Posted November 22 2016 - 12:06 PM

Some of the answers I got in this thread are truthful yet terribly depressing at the same time. Still, I'm getting a "sux doo0000000d" vibe. I will admit that in my younger years my thought process was swayed by feel-good movies where there's some sort of karmic balance in the universe that makes sure all the bad guys get theirs and the good guys get every single thing they wanted just for being... "the good guy". Though I learned this wasn't the case when I graduated high school as an invisible nobody and didn't hook up with the girl I was really crushing on.

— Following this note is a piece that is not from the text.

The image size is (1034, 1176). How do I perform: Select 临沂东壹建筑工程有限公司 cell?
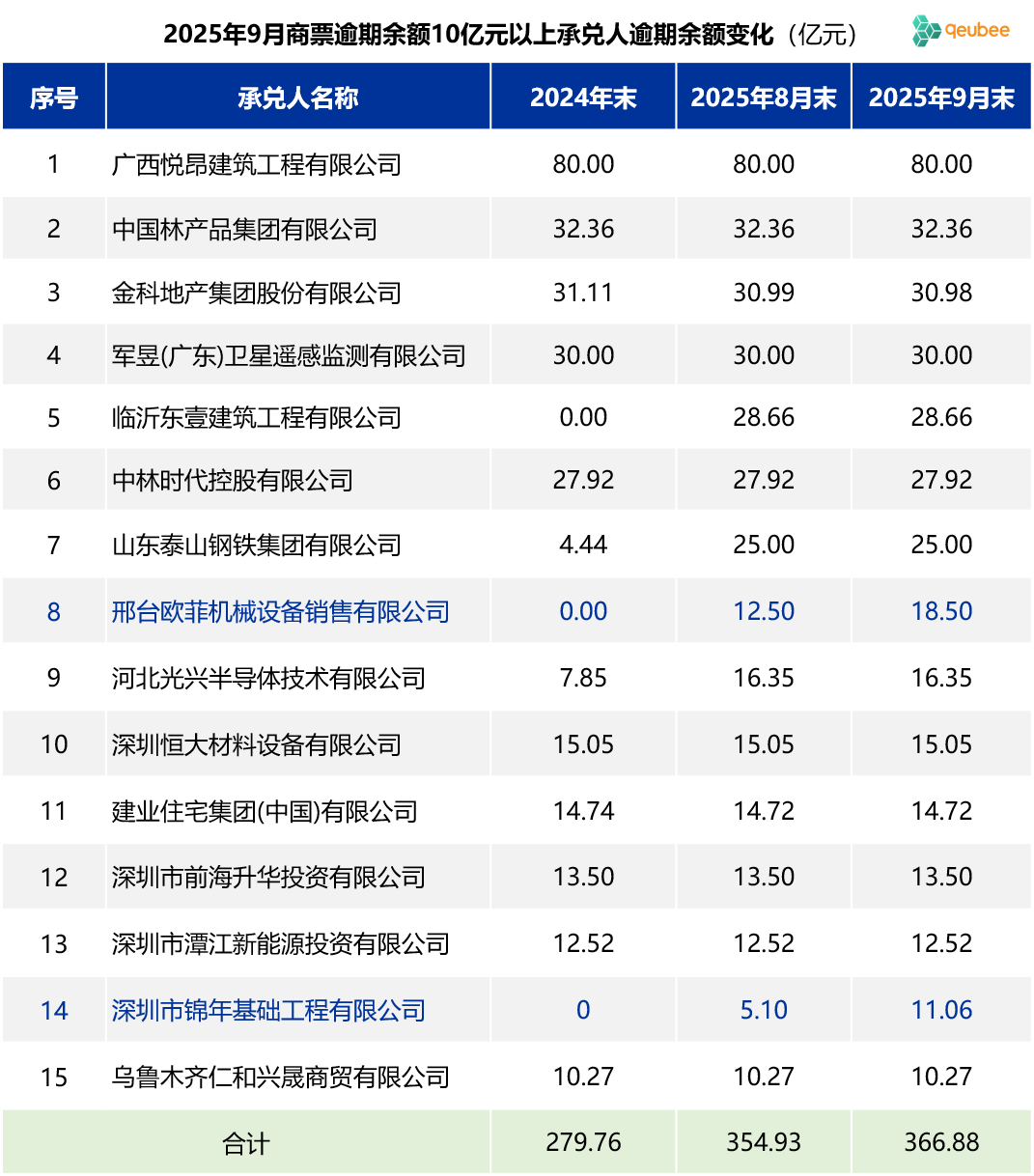256,418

What I'd give to make these good-looking users of oxygen a chance to feel like an ugly person for at least a day, so they get some perspective. I wish PSA's would just randomly come on TV to let people know about this stuff. I guess it doesn't help that I'm mildly socially retarded - granted I can still functions in front of other people, but I'm really not a social butterfly or even much of a talker altogether. Boy do I hate social relativity.

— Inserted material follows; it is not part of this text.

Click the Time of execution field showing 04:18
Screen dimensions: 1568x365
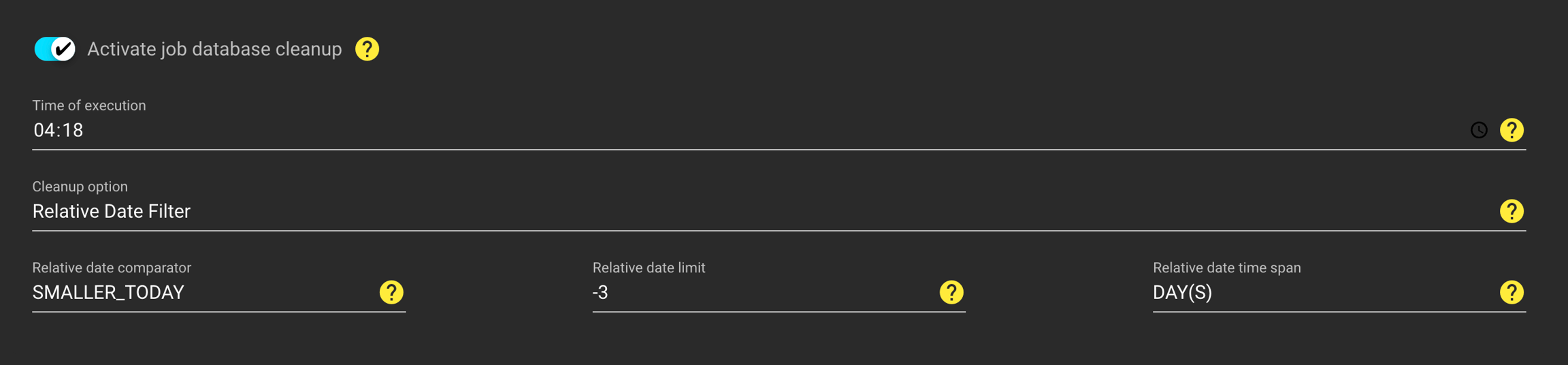click(681, 130)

I can also relate to feeling like there will be a cosmic balance, for lack of better wording.. Recently, somewhat last year and in the beginning of this year, I was going through some tough things. And I thought that after those tough things were done and over with that life would get better. Of course, I didn't think things would magically get better, but you know how people believe that when something bad happens to you, you come out of it better? Well, that doesn't happen to me. Honestly, I think people are bullshitting themselves and others when they express things like that. But, whatever... I'm just applying it to myself. It doesn't happen to me, plain and simple. I just thought it would be like the movies. After a tragic event, I would come out of it stronger, smarter, and overall better. And I thought because of that, that through time and effort, as well as just plain luck, because isn't it my time to have some luck?... that life would get better. In particular I thought I would have a better relationship with my family and I thought that I would find love. However, that didn't happen, lol. Things actually got worse.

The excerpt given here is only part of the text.